Cuando hacemos daño a los demás para aliviar nuestro dolor, nuestras inseguridades o nuestras frustraciones, estamos abriendo aún más profundamente nuestras heridas y rasgando de nuevo la piel por donde ya había comenzado a cicatrizar.
Esto de vivir no es nada fácil. De hecho, no se me ocurre nada más complicado. Nos han dejado aquí, en medio de un mar desconocido y vamos haciendo lo que podemos para no ahogarnos.
Pero este pensamiento obsesivo que me rebota por la cabeza parece que está bastante empecinado en recordarme que nosotros, también tenemos la capacidad de decidir muchas veces hacia qué lado queremos manejar el barco.

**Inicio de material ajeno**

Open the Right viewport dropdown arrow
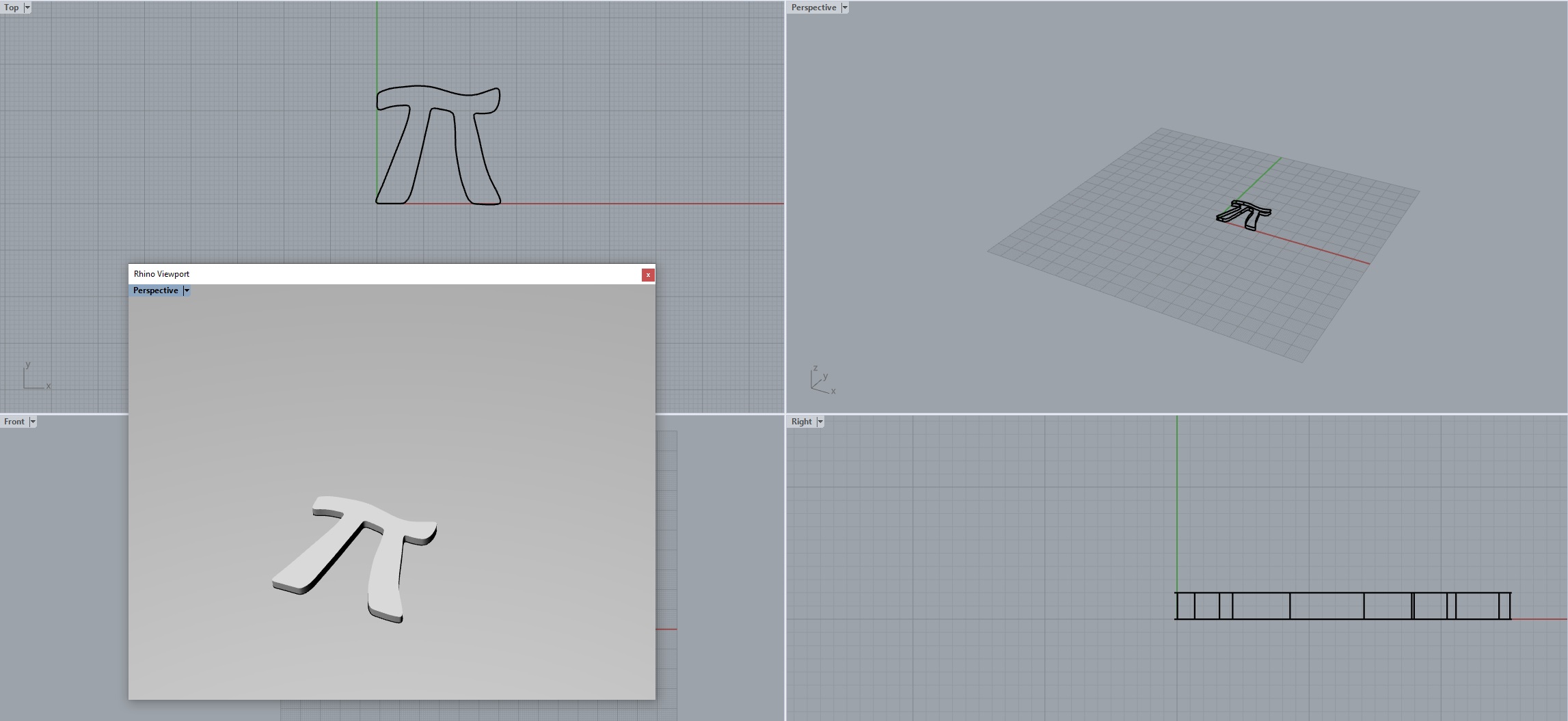 point(820,422)
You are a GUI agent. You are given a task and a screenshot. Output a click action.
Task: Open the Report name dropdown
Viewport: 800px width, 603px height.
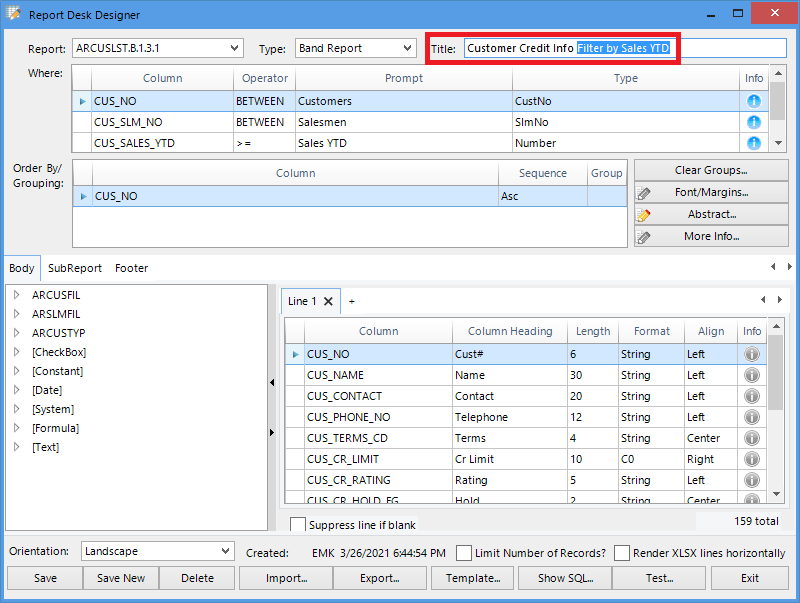(234, 48)
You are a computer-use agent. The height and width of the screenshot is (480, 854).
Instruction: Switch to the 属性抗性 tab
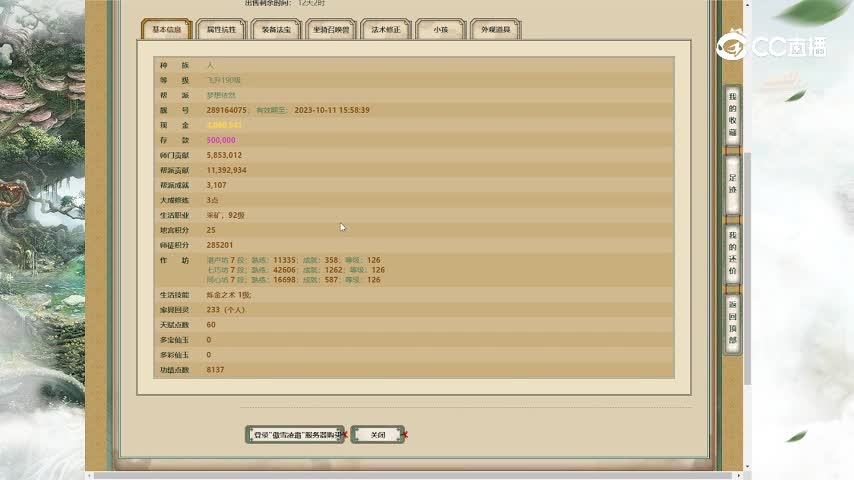point(221,30)
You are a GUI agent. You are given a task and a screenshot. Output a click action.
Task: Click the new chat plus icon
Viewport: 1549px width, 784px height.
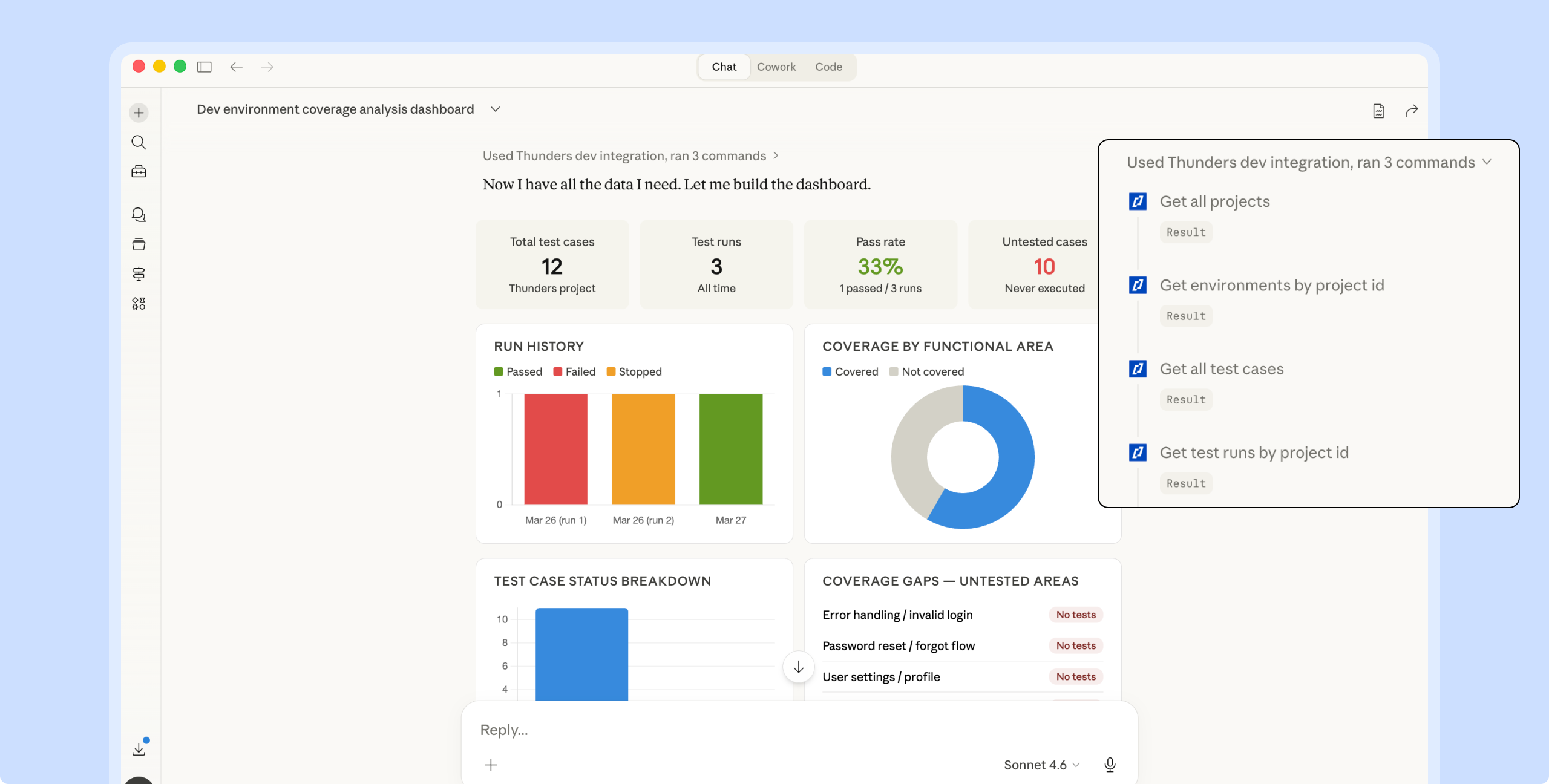pos(139,113)
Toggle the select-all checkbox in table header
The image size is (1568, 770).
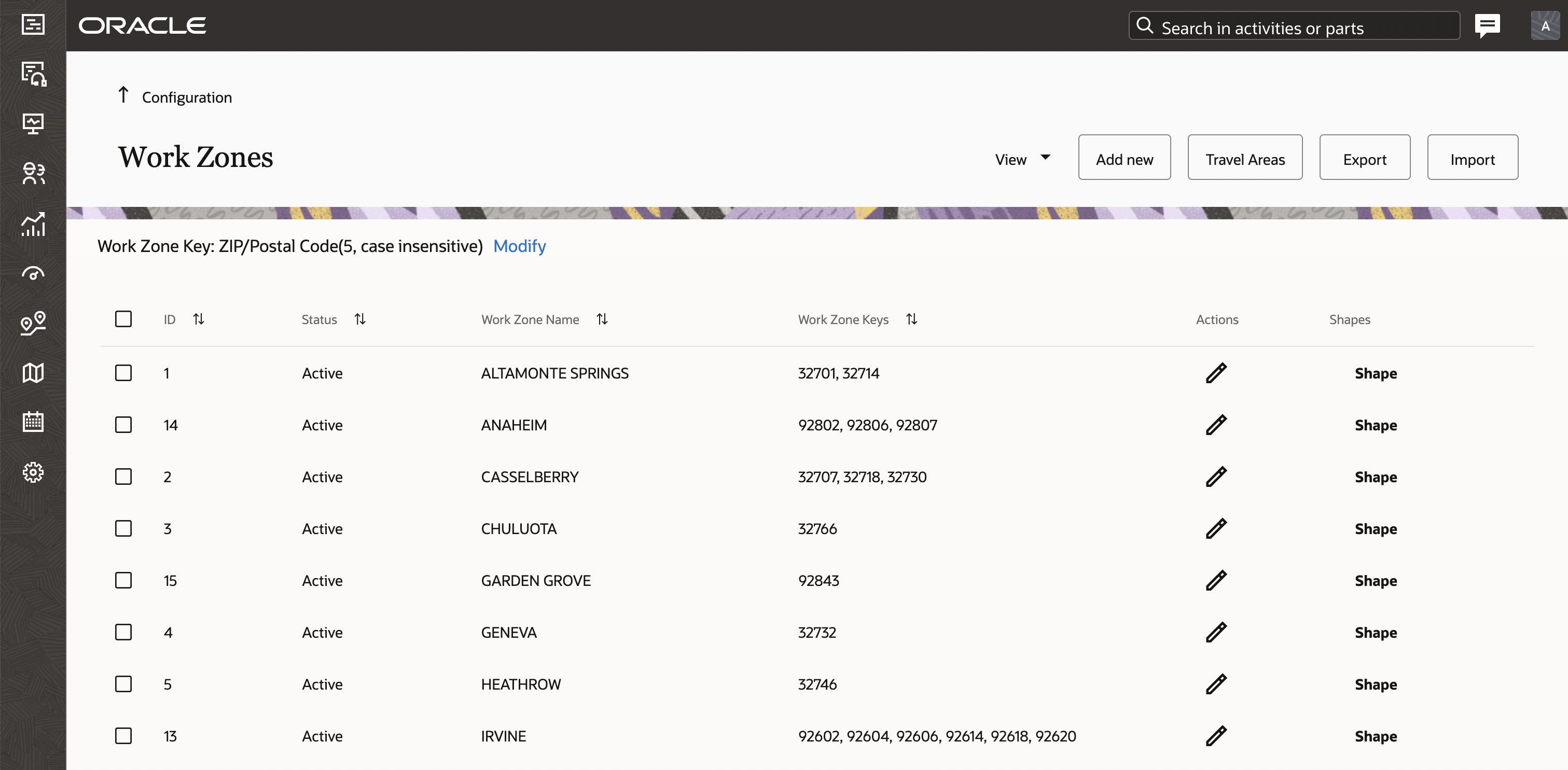(x=123, y=319)
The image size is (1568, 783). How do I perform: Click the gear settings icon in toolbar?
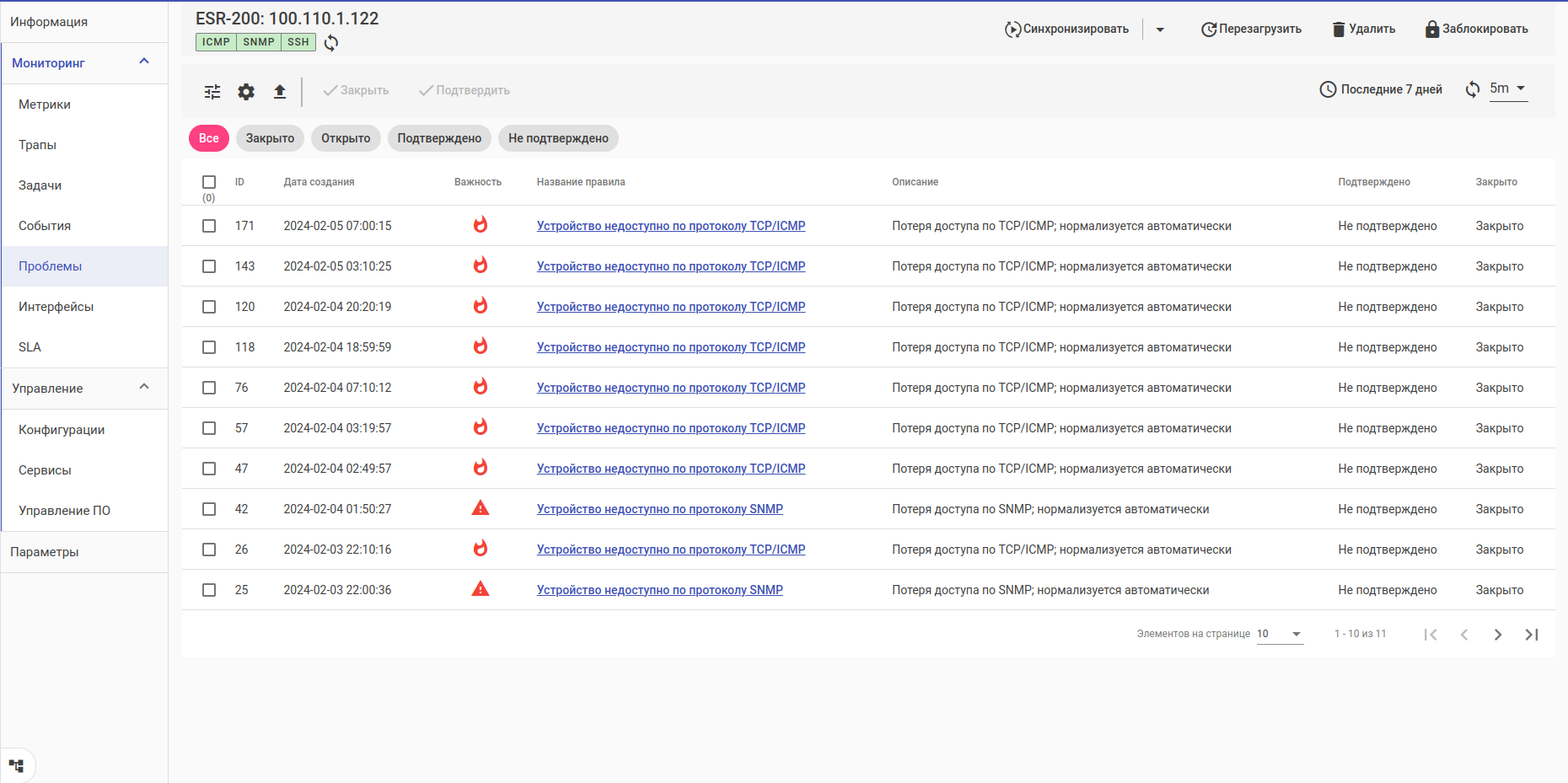point(246,92)
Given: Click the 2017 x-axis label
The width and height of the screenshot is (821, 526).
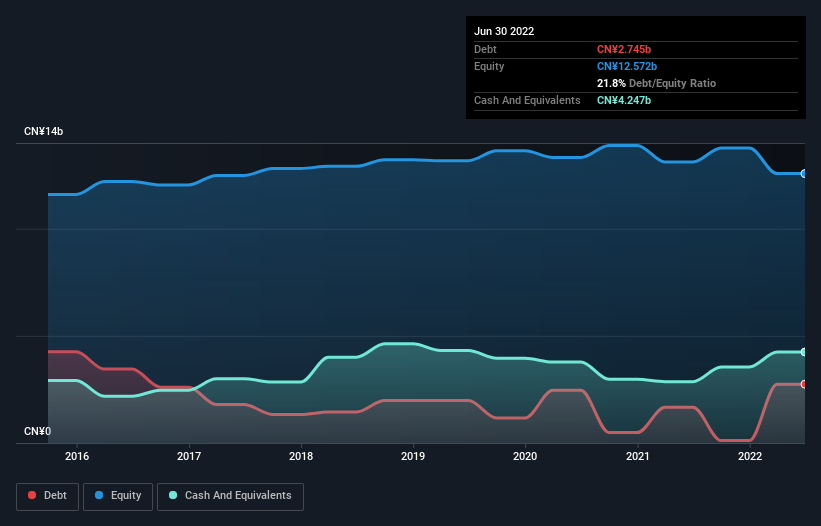Looking at the screenshot, I should pyautogui.click(x=189, y=456).
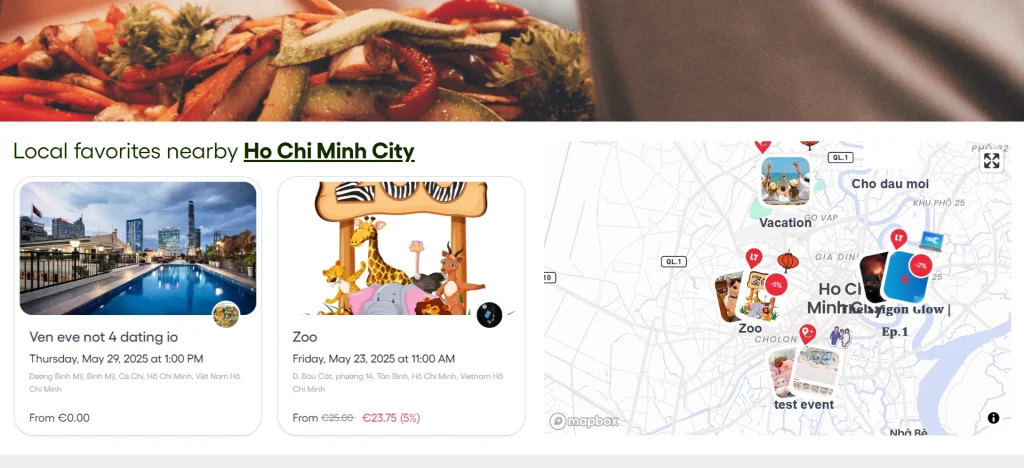Screen dimensions: 1024x468
Task: Select the Vacation thumbnail on the map
Action: click(x=786, y=181)
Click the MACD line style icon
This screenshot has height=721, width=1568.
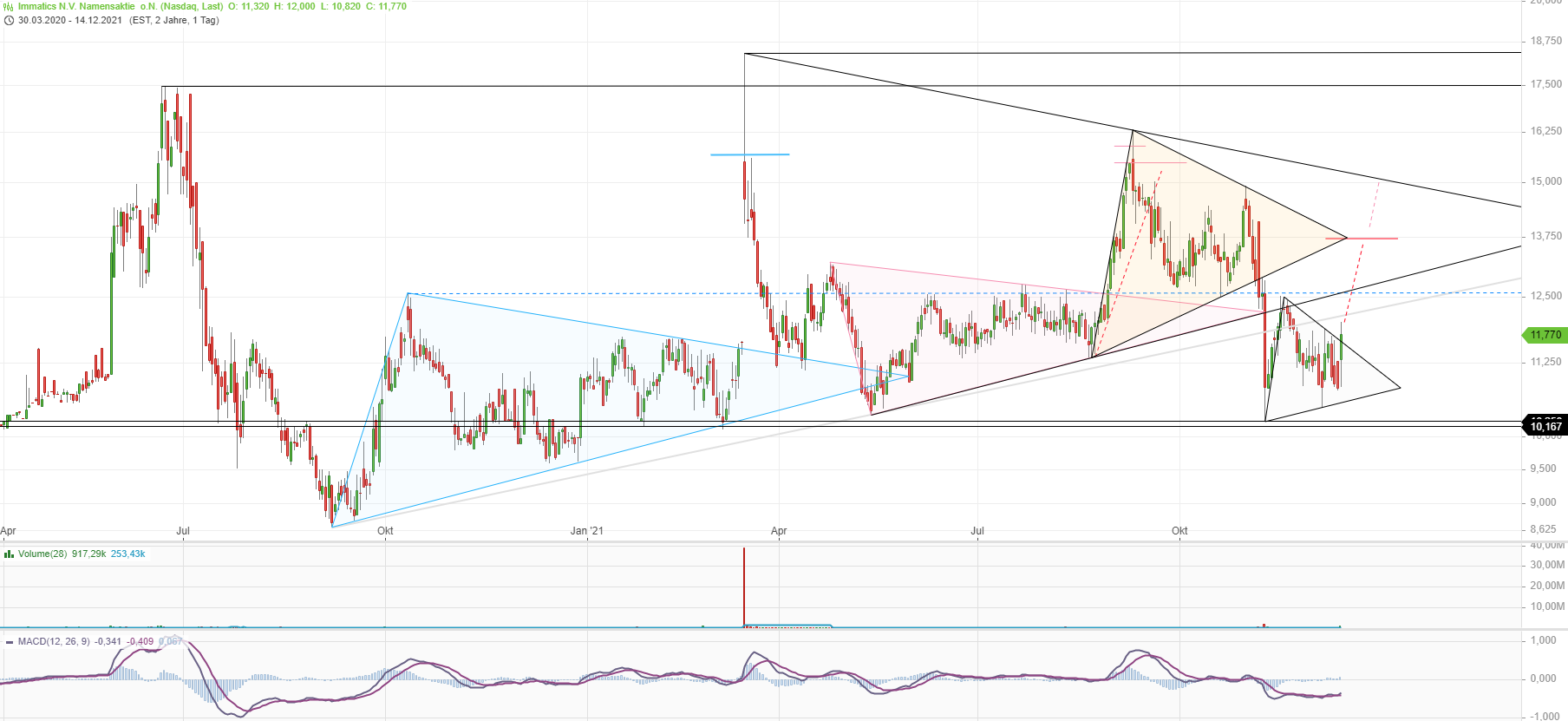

Por cierto hoy, mientras escribo, tengo un día de esos que duelen. Creo que voy a llamar a algún amigo a ver si me da un poco de mimos y me recuerda por qué, cuando somos pequeños, les pedimos a los demás que abracen cuando “tenemos pupa” y no nos dedicamos a darles patadas.
Eso de dañar cuando nos duele, es algo muy feo que por desgracia, aprendemos con los años y que yo llevo tiempo intentando desaprender.